> _ACTIONS TO TAKE_:
A: In the personal essay about academic writing and a learning disability, in which two courses does the writer earn A's and B's?
B: Extend the personal essay about academic writing and a learning disability, picking up right after its last sentence.

> _EXCERPT PROVIDED_:
Over the last 3 years at University of Toronto a few people have shared that they “write better” than me. Of course my ego answers in these situations and it is the same thought process every time. I ask in my head. 1) Did thousands of people read your writing? 2) Did anyone cry when they read your writing? 3) Are you even going to remember what you wrote a year from now? I know this response is flawed. I understand that I have to learn humility but for the time being I have an ego. I am oversensitive and my feelings are easily hurt when someone speaks negatively about my academic writing.
I am limited in certain academic capacities. I have a learning disability. I’m not good at regurgitating information in print. It takes me twice as long to read most texts and three times as long to explicate and put what “I have learned” in my own words. This makes me feel inferior to other students.
I only thrive in classes where I am required to think for myself. I get my A’s and B’s in Bioethics and Aboriginal Studies. In Bioethics it is common to take the philosophy of a scholar, evaluate it, then develop a treatment plan from that platform. Moral consideration is completely reflective even if it is through the gaze of another philosopher. Medicine demands individual creativity. “There is art to medicine as well as science” (The Hippocratic Oath) Reflection is also mandatory in Aboriginal Studies. It is an art that is expressed in many forms, storytelling, poetry, filmmaking, theatre and the list goes on.

> _RECORD EXCERPTS_:
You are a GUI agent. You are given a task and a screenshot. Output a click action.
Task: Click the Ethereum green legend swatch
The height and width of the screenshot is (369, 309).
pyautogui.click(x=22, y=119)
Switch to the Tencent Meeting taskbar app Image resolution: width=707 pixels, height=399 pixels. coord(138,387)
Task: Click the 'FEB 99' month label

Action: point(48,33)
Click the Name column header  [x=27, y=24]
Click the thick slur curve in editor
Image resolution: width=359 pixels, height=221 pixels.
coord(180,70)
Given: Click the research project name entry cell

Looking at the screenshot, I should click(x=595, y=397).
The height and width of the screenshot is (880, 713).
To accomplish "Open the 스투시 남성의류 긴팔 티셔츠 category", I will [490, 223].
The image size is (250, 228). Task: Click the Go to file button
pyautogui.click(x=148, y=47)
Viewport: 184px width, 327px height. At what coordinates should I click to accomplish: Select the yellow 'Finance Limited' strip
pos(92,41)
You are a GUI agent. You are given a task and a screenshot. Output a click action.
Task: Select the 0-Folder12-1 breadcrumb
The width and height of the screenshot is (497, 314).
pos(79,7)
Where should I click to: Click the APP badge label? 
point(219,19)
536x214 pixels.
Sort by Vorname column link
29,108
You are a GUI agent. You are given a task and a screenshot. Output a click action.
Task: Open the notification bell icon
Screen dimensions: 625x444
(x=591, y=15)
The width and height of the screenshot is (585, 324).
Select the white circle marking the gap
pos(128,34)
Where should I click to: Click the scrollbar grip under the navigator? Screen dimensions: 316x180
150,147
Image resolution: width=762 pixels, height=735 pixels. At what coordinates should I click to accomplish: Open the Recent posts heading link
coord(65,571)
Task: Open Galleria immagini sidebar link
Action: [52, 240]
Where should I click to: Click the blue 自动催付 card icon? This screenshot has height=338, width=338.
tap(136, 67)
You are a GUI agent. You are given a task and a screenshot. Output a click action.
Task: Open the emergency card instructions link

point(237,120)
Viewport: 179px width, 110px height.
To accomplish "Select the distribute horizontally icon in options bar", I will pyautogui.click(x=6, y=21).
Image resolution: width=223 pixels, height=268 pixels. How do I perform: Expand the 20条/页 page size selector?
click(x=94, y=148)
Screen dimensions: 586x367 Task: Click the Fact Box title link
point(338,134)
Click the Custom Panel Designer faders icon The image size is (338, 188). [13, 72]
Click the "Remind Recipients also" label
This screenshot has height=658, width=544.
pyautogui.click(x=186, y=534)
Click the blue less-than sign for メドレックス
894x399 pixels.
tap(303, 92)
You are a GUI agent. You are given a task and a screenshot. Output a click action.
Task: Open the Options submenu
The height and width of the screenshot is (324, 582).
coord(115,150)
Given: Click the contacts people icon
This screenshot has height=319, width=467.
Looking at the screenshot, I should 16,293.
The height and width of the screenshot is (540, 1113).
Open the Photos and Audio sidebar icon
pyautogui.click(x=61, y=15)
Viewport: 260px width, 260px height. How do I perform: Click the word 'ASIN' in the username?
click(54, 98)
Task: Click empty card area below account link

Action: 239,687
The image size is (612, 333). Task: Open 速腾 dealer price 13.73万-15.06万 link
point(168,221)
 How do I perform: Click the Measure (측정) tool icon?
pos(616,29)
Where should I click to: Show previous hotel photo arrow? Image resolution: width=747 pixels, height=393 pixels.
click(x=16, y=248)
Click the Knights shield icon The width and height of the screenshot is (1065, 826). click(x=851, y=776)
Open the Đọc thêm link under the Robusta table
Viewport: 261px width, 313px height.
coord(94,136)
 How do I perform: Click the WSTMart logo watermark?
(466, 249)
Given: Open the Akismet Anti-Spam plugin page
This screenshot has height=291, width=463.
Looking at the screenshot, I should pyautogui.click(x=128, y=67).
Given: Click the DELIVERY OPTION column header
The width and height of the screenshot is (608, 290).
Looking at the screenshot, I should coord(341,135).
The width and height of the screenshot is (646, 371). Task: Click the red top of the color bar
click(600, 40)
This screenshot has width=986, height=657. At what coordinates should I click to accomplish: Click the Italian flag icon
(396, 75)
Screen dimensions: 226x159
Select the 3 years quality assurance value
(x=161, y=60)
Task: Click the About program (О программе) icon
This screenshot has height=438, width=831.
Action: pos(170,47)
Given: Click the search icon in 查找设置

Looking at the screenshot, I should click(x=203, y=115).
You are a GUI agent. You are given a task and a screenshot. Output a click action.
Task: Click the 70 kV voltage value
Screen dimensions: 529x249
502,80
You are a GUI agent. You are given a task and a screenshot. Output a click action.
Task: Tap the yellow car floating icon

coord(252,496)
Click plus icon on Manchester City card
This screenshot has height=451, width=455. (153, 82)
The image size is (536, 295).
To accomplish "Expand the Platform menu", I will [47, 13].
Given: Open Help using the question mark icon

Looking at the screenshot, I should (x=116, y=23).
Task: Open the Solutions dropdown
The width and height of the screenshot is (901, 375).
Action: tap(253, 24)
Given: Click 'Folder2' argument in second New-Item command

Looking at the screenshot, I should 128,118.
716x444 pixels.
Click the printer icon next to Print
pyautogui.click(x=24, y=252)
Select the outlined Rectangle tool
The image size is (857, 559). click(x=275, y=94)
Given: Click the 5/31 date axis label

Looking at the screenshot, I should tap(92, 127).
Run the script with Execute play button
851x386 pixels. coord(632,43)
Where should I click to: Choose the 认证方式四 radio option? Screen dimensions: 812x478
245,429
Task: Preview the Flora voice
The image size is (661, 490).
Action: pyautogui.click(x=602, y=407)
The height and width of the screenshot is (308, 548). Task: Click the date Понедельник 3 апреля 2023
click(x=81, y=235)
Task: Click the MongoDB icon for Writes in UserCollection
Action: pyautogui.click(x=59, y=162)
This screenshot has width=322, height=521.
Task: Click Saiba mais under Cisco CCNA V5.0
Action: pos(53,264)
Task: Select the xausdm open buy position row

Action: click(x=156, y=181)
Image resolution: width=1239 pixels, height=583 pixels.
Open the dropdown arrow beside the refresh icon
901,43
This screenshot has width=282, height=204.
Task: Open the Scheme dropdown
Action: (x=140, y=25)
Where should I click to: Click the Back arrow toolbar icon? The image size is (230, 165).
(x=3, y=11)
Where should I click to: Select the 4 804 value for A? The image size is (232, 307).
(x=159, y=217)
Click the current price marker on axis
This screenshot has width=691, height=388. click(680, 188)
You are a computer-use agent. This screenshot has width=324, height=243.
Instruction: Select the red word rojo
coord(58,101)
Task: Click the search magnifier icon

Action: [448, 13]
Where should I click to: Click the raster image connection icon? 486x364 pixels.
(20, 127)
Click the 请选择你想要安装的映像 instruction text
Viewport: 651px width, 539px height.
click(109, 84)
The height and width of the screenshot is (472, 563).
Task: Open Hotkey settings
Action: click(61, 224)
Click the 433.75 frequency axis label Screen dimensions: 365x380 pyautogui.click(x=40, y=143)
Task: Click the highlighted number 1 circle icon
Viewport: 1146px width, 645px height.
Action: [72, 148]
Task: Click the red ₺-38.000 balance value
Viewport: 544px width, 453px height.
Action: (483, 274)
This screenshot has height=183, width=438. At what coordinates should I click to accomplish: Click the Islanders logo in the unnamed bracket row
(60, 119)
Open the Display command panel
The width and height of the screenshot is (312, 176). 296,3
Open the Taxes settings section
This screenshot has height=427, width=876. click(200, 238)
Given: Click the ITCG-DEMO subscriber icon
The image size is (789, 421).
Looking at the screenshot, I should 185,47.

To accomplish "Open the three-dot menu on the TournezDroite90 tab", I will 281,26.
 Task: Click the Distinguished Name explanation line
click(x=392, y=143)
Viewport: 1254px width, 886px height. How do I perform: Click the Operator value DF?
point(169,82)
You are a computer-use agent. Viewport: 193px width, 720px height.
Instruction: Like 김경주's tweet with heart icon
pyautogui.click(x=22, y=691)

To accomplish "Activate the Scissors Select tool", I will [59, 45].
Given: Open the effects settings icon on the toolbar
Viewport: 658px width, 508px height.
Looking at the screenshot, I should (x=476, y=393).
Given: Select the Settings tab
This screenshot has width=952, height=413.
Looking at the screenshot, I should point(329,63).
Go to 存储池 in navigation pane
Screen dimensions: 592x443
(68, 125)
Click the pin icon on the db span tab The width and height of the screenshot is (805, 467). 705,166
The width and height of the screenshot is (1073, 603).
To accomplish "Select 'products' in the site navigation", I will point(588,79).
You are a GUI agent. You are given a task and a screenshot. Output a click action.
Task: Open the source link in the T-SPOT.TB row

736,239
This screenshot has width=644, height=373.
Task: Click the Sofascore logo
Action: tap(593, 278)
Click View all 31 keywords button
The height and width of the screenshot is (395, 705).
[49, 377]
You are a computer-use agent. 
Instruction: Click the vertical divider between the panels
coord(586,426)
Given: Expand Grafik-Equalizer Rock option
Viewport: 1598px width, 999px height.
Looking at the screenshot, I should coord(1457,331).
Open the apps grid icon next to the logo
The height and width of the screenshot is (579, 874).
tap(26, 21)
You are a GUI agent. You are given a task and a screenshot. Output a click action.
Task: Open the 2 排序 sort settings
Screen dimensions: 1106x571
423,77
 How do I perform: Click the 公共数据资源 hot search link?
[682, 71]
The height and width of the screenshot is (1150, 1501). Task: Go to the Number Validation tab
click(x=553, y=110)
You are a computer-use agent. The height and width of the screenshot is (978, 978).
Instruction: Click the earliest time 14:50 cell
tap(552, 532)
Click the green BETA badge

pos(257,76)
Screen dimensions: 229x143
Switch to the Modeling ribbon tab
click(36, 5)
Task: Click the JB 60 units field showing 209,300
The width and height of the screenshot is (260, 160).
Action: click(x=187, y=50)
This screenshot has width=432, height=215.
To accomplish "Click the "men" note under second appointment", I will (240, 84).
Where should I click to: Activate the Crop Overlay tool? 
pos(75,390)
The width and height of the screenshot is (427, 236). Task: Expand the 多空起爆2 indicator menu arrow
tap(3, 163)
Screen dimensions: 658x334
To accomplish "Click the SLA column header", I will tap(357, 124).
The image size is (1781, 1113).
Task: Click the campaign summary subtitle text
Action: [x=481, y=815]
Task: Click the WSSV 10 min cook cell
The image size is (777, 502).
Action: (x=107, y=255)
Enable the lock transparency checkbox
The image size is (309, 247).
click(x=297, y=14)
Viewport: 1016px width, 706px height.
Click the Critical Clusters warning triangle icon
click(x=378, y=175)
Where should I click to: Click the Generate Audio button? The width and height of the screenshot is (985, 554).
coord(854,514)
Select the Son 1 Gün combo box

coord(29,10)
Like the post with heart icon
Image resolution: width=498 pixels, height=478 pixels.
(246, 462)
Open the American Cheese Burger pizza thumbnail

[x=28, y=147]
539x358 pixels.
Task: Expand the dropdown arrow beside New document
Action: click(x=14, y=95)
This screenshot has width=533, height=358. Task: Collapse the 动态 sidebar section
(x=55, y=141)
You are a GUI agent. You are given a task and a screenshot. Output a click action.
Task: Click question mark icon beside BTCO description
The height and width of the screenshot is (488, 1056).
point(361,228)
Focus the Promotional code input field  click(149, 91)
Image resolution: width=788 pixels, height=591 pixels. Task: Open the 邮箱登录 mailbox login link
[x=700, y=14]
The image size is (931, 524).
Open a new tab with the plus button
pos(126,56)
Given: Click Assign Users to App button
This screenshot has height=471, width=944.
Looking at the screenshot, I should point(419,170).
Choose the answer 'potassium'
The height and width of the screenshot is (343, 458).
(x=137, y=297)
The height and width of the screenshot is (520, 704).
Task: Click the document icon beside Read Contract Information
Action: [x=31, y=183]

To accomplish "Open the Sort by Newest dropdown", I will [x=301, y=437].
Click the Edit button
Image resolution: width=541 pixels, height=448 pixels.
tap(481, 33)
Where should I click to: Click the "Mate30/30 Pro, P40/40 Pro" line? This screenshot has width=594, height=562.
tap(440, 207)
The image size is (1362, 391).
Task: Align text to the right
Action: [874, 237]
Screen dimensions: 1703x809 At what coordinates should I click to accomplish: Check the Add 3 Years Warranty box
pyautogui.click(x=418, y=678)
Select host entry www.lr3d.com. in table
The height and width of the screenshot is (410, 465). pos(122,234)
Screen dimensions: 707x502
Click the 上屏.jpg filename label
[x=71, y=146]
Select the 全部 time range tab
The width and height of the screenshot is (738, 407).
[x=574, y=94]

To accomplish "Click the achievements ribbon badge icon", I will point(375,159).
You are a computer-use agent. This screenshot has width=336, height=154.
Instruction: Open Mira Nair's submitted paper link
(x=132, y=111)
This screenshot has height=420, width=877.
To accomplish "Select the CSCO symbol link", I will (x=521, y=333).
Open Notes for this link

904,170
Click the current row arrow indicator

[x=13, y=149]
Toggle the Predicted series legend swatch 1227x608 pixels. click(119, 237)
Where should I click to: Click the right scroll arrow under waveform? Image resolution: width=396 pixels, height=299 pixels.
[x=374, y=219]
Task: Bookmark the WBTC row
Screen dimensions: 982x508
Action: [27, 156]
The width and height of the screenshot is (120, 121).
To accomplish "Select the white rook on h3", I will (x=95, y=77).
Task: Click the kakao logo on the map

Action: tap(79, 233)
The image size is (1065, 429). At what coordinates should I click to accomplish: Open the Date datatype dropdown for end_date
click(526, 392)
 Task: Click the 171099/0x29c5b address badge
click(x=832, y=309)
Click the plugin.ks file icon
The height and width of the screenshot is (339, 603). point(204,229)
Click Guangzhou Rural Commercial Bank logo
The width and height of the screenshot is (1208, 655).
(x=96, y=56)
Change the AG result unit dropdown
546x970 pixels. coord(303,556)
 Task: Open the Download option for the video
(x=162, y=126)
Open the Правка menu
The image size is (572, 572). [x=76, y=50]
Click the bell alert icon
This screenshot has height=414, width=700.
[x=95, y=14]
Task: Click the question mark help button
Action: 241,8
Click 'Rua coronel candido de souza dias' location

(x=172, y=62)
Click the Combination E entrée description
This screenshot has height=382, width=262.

> _EXERCISE RESULTS_:
A: Bioethics and Aboriginal Studies.

B:
I am currently enrolled in a creative writing class that is taught by a famous First Nations author. She is also an Elder. I could not ask for a better professor. There is never any spacing out during her lectures. I hang on every word she says. Often things are so culturally and personally relevant that I have to fight back the tears. I am sure I speak for other First Nations students as well. There are so few of us attending U of T that we all know one another’s story. In most cases we were separated from our culture through foster care or adoption and denied “The Ocean of love that we were meant to inherit.” Culturally this places a responsibility on our shoulders. We must learn so that we may serve.
Ancestrally I come from a long line of interpreters. Eight generations of interpretation and thousands of years of oral tradition reside in my cellular biology. As a First Nations writer I’ve been advised to find my “sweetest voice.” My sweetest voice is illusive and until now I have only searched for my truest voice. I suspect there will be a long journey between the two. I must start from the truth and arrive at the sweet while learning a sacred tradition. Simply put, I am a storyteller who must to learn how to write.
I have always written in a specific way. Since grade school I have resisted learning empirically. I thought this subtle resistance was my learning disability. I was relieved when I read an essay my professor wrote about the limited value of the “Empirical Essay.” That it follows a “master and slave” format and it devalues other types of learning/writing outside of empirical academia. Furthermore it has limited value for the writer of the essay because creativity is often restricted. The essay about the “Empirical Essay” gave value to everything I have written.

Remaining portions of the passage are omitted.